With presidential elections coming up, Progressive Democrats have developed a new system to ensure their plans are pushed to the federal level.

 

After setbacks in 2022, such as losing to moderates in the states of Texas and Illinois and Democrats pushing against the term “progressive,” Progressive Democrats have created a new strategy to grow their party and influence across the country.

AP News followed Progressive Democrats’ victories across the U.S. and found that they are now focusing on local-level government. Minimum wage, police reform, diversity and helping the working class are the main topics progressives are targeting.

The latest victory for progressives happened earlier this month with candidates like Brandon Johnson getting elected as the new mayor of Chicago. 

Brandon Johnson, a union organizer and former teacher, was backed by Bernie Sanders’s Our Revolution, an activist group that was born during Sanders’ 2016 presidential run. Our Revolution’s 90,000 members in Chicago that voted gave Brandon the edge. 

The activist group was also able to get three progressive candidates seats at the St. Louis City Board of Aldermen by making over 100,000 calls.

Another candidate that the group is backing is Helen Gym, a progressive former Philadelphia City Council member, running in the Democratic mayoral primary. 

“We’re building power, bottom up, city by city … in major metropolitan areas you’ve got credible progressive slates vying for power against the Democratic establishment,” said Joseph Geevarghese, the executive director of Our Revolution.

Then in Wisconsin, Judge Janet Protasiewicz took a seat from conservative contender Daniel Kelly in the Wisconsin Supreme Court.
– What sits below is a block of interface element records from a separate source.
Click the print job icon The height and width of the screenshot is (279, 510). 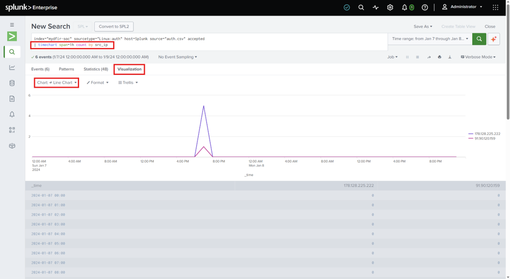pos(439,57)
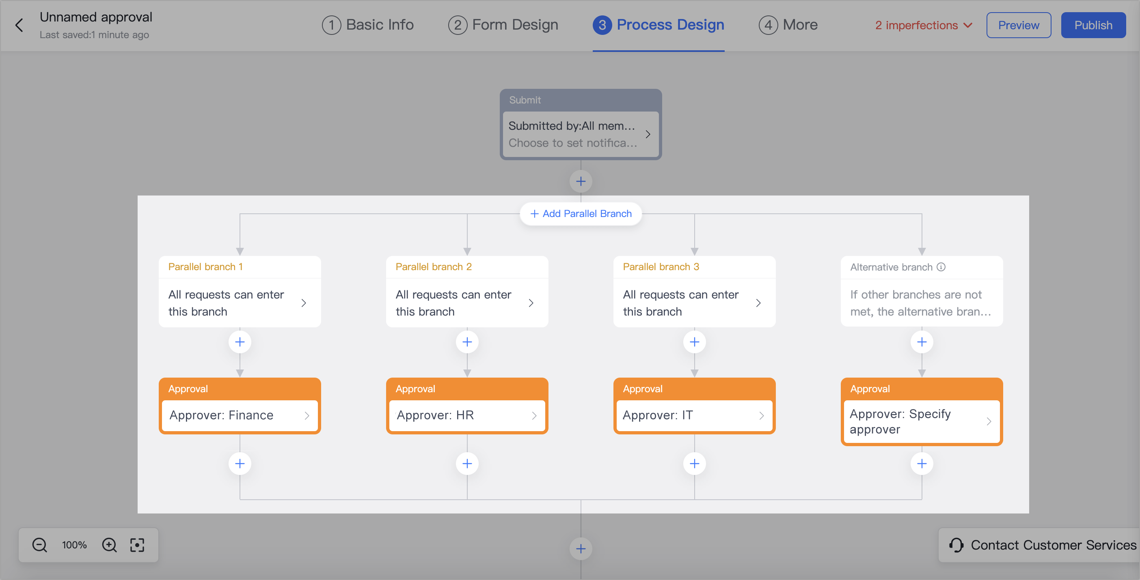Screen dimensions: 1140x580
Task: Click the plus below the HR approval node
Action: point(467,463)
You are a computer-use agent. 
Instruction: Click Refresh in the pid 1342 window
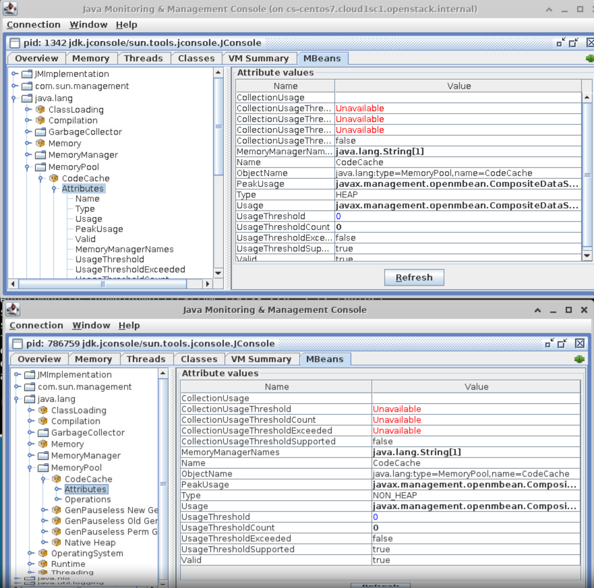414,277
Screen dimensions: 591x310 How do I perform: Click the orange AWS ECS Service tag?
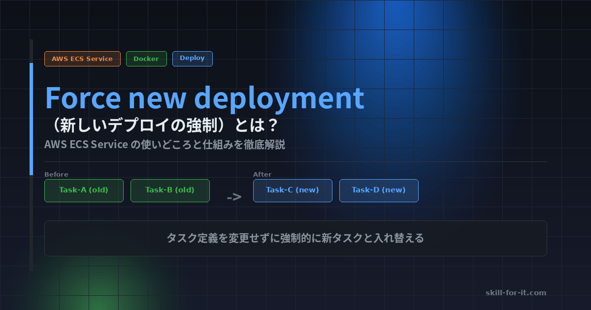[82, 59]
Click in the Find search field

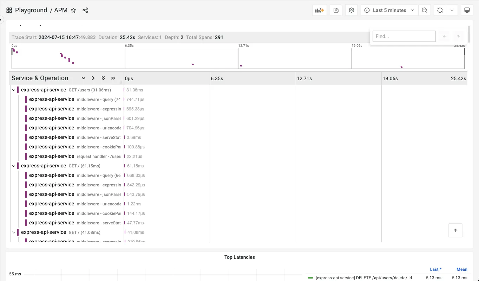(404, 36)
This is the first time since 2008 that liberals are the majority in its high court.

Besides taking and running for positions in local government, and this win in Wisconsin, progressives are continuing to run in congressional races. 

In California, progressive Rep. Barbara Lee and Democratic Rep. Katie Porter are running to replace Sen. Dianne Feinstein. In Arizona, progressive Rep. Ruben Gallego, an Iraq war veteran, is going against Sen. Kyrsten Sinema, who left the Democratic party last year and is now independent.

The reason for progressives’ grab for influence is because of current President Joe Biden.

Biden’s moderate stances of making small changes in police reform and encouraging public safety spending have displeased liberal Democrats. Also, failing to veto Republicans’ new crime regulations and being unable to forgive student loan debt has increased the need for this new strategy for progressives.

“I think it is extremely risky and very perilous should the Biden administration forget who it was that put him over the top,” said Rep. Alexandria Ocasio-Cortez in an interview with Jacobin, a socialist political magazine.

Ocasio-Cortez’s statement carries more weight now going into Biden’s re-election campaign. Progressive Caucus currently has 102 members and added 16 more members in the last election cycle.

Despite only being 12% of the Democratic party, progressives’ new strategy has strengthened its influence among young citizens and in local government.

In a New York Times interview, Rep. Ro Khanna believes that the progressives’ slow build to power will take off in a “post-Biden world.”

“I just can’t conceive of a situation where progressives aren’t dominating presidential elections over the next 15 years after Biden,” said Khanna in the interview.

There will still be a battle over purple states like Georgia, Colorado, Michigan and Arizona. The only opposition progressives seem to face are moderates who win in those swing states and tension amongst other Democrats.

Now that this strategy has the spotlight on it, expect right and left leaning moderates along with Democrats and Republicans to develop their own systems to get more influence with the American people.